Hi Andrus,
meanwhile I tried to batch-commit feature in
the current CVS - seems to work as expected (good job!).
(It took me some time to figure out
that I have to use "commit" instead
of "commitChanges" in order to make use
of it :-) )
> Hi Arndt,
>
> Lets see how Cayenne can address different issues here.
>
> 1. Reading. In fact Cayenne is already optimized pretty well for batch
> reading:
>
> http://objectstyle.org/cayenne/userguide/perform/index.html#iterator
>
> Using these features instead of raw JDBC has an obvious advantage of
> reusing all the mapping info you created.
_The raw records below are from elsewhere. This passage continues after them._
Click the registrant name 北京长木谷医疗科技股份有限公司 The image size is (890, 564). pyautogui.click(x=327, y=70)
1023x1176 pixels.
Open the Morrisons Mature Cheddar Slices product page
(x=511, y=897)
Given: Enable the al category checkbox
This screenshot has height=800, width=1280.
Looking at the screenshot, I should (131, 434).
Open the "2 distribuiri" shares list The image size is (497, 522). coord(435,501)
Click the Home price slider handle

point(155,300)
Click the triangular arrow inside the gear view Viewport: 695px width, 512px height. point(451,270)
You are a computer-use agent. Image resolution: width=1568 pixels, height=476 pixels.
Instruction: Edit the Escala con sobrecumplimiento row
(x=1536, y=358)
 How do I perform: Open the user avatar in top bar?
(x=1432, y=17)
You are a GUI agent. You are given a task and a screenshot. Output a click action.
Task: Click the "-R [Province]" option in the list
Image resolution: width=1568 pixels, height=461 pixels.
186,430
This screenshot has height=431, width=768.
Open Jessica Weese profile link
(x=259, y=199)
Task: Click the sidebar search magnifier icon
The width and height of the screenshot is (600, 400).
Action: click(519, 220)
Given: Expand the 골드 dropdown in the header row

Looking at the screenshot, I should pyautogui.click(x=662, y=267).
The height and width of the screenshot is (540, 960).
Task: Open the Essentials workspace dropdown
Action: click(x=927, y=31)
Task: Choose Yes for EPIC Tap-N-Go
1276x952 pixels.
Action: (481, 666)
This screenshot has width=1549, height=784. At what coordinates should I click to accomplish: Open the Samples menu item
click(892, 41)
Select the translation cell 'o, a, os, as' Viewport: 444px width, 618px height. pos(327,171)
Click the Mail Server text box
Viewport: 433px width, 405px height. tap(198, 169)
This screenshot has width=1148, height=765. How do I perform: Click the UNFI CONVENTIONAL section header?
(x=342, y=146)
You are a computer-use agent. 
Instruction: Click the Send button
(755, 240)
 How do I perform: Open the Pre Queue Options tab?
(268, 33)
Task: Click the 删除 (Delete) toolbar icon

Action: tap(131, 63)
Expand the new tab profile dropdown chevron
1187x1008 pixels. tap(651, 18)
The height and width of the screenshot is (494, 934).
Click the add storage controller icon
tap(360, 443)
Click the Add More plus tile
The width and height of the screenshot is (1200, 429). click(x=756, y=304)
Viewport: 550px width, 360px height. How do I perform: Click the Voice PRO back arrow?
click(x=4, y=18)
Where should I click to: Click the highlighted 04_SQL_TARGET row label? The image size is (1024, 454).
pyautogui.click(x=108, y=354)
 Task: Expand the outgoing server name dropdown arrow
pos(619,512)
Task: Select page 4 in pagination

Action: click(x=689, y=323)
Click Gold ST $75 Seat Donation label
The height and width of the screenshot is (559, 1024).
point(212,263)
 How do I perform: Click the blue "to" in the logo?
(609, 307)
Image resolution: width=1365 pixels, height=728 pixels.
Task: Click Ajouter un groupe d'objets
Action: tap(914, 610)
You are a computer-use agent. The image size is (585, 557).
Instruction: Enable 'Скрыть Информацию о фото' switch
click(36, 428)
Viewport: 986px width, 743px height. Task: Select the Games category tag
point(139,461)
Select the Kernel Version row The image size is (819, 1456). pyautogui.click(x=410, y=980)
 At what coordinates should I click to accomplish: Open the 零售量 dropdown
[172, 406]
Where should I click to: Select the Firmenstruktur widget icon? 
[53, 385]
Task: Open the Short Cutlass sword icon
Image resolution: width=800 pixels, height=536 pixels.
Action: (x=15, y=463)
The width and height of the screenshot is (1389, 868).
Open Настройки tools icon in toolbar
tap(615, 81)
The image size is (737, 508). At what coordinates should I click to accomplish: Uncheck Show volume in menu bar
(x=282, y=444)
I understand that, but to get the pipe clean and the last bottleneck
out of the way, I also have to do the loading of relations in a
batch-like fashion. On the sql-level, that means e.g. for a ToMany
relation to query instead of:
SELECT ... FROM painting t0 where t0.gallery_id = ?
the corresponding query for a set of objects simulanously:
SELECT ... FROM painting t0 where t0.gallery_id IN ( ?, ?, ?, ...)
That's a big boost (at least on oracle), at least in the
case where "ToMany" usually means "to-very-few" (1,2,3,...),
as in ou case.
I've no clear idea how such a feature could be
integrated in the API, one possibility would be
to have a method on DataContext:
resolveRelationsForObjects( List dataObjects, String relName );
to trigger the relation-resolving for a list of
objects of the same type.
(I understand that this is nothing for your 1.0 version,
but maybe you can give me a hint how to add it as
a quick&dirty patch...)
>
> 2. Batch commits. We discussed that - it should be done by Beta.
see above.
>3. Maintaining low memory footprint. As mentioned earlier,
> simply throwing away the whole DataContext after each
> commit will not be a good solution, since you mentioned
> around 10000 objects that are shared between the batches.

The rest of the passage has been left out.